* [WHAT TO DO]
Answer these from the earthquake study text below:
1. How many earthquake epicenters does the data contain?
2. What range do the maximum original PGA values across the 12 major areas fall in?
3. What number is given to South Jakarta?

Calculate the empirical and parametric megathrust POE (Eqs. 16 and 18).

Results

Data used in this study is Earthquake Catalogue Data taken from International Seismological Centre (1904–2019) (International Seismological Center 2023). In this study, the data is filtered to earthquakes that happened around the Banten Region with additional latest data from Wikipedia up to 2022. The data consist of 60 earthquake epicenters. The variables used are the magnitude of the earthquake in each epicenter, M, the depth of the earthquake epicenter, H, and latitude and longitude of the subject locations i, $\phi _i$ and $\lambda _i$. Most of the epicenters were located in the Indian Ocean area (located to the left and below Banten Region) and the Java Sea (water area above Banten Region).

In this study, we build the catastrophe model for 12 major areas in the Banten–Jakarta Region, two provinces close to the center of the Indonesian government, based on earthquake epicenters located in the Banten Region. The 12 major areas include Ujung Kulon, Lebak, Cilegon, Pandeglang, Serang City, Tangerang City, West Jakarta, South Tangerang, South Jakarta, North Jakarta, Central Jakarta, and East Jakarta. However, the PGA calculation involving the D-vine copula was only carried out in the seven areas with the strongest dependencies, among others. Figure 2 provides the maximum value of the original PGA from 60 epicenters at each of 12 major areas in the Banten–Jakarta Region, ranging from, approximately, 0.10–0.25 g. The farther the subject location is from the epicenter, the smaller the PGA value.

Based on Fig. 2, we assume that the clustered locations at the top right of the map have very strong dependencies because the distance between the locations is quite close. However, to strengthen the assumption, we calculate the dependencies of the original PGA between locations. Figure 3 provides the PGA correlation pairs.

Based on Fig. 3, very strong dependencies are shown by the areas closer to Jakarta (provided by the bottom right of the pairs), including Tangerang City, West Jakarta, South Tangerang, South Jakarta, North Jakarta, Central Jakarta, and East Jakarta. As supporting evidence, Fig. 4 provides the Pearson correlation coefficient, Spearman’s rho, and Kendall’s tau rank correlation, whose absolute values are greater than 0.50. The three measures are used to accommodate all possible dependency structures of the PGA events between locations, both linear and nonlinear.

The darker the circle color in the correlation plot, the stronger the dependency. From the three dependence measures, we obtain some areas having very strong dependencies (greater than 0.90), consisting of Tangerang City, West Jakarta, South Tangerang, South Jakarta, North Jakarta, Central Jakarta, and East Jakarta. This proves our previous hypothesis. Therefore, we limit our analysis to these seven areas as this study focuses on showing that ground motions due to earthquake events are interrelated between adjacent locations, which have so far been assumed to be independent of each other.

To simplify the analysis, we assign a number to each area as follows: (1) Tangerang City, (2) West Jakarta, (3) South Tangerang, (4) South Jakarta, (5) North Jakarta, (6) Central Jakarta, and (7) East Jakarta.

Following the next step in our proposed modeling, the marginal distribution of the PGA in each location can be identified by evaluating the shape of its histogram. Figure 5 shows the histogram of the PGA for the seven major areas.

* [RECORDS SUPPLIED]
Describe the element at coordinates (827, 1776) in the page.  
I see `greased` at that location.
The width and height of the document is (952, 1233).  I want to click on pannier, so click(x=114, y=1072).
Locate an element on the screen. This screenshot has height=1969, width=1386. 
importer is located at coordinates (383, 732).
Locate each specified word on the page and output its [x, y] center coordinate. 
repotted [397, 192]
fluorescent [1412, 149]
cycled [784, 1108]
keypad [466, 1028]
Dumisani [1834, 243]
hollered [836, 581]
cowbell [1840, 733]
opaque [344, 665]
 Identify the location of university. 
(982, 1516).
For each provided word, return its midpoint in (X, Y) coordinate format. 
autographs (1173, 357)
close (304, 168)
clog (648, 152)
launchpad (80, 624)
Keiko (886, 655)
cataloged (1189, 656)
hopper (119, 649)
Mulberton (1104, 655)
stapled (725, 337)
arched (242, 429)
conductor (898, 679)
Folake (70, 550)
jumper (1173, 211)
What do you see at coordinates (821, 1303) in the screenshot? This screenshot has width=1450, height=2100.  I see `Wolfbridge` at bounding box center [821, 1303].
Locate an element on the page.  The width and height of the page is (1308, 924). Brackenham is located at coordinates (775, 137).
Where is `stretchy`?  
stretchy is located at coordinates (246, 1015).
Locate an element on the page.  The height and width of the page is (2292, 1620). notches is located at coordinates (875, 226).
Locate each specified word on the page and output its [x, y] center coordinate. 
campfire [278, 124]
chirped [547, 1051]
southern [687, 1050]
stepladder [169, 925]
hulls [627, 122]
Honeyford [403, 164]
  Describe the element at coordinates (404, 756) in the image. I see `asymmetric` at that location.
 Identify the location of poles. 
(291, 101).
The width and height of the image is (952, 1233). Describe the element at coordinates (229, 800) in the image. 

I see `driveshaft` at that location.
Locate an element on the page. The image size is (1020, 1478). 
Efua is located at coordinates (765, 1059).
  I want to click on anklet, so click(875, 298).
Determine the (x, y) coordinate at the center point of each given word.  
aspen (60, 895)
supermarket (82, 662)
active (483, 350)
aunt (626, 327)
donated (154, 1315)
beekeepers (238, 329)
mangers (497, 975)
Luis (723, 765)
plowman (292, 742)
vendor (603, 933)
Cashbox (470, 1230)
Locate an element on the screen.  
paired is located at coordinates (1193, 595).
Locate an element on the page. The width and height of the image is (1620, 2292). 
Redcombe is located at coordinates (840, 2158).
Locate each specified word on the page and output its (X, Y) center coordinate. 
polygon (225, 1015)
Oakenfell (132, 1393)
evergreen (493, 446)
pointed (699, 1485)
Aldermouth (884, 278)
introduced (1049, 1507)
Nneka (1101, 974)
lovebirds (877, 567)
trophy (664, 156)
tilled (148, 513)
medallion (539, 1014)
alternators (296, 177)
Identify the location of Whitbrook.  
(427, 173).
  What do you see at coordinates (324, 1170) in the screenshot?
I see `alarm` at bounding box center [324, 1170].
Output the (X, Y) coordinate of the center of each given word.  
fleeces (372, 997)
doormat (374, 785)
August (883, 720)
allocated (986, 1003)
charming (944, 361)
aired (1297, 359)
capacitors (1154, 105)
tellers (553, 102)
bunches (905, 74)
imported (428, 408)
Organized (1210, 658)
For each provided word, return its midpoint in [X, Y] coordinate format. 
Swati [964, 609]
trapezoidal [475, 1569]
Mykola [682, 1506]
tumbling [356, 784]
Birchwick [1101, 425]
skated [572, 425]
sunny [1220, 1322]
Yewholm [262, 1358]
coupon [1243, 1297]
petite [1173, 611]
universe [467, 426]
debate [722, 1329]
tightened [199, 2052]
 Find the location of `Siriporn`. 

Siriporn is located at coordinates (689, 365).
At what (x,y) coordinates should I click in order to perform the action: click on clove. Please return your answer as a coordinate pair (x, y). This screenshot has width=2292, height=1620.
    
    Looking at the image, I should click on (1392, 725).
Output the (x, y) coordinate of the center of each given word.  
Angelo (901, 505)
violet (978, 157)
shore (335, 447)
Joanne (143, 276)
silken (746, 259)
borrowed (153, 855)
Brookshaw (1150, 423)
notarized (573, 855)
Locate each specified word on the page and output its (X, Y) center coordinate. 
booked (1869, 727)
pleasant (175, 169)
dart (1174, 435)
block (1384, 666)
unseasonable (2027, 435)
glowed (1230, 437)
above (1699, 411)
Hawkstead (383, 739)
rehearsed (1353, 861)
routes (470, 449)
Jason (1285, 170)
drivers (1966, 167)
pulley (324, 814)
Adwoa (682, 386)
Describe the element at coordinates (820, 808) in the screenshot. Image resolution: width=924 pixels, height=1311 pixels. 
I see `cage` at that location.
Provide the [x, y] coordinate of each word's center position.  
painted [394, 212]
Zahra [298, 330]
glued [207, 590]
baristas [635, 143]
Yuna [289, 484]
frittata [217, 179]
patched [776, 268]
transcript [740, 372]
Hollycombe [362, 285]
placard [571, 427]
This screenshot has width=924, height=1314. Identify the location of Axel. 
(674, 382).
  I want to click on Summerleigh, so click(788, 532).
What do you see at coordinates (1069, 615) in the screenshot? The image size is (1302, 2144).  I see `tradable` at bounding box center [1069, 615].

* [ANSWER FOR THIS EXERCISE]
1. 60
2. About 0.10–0.25 g
3. 4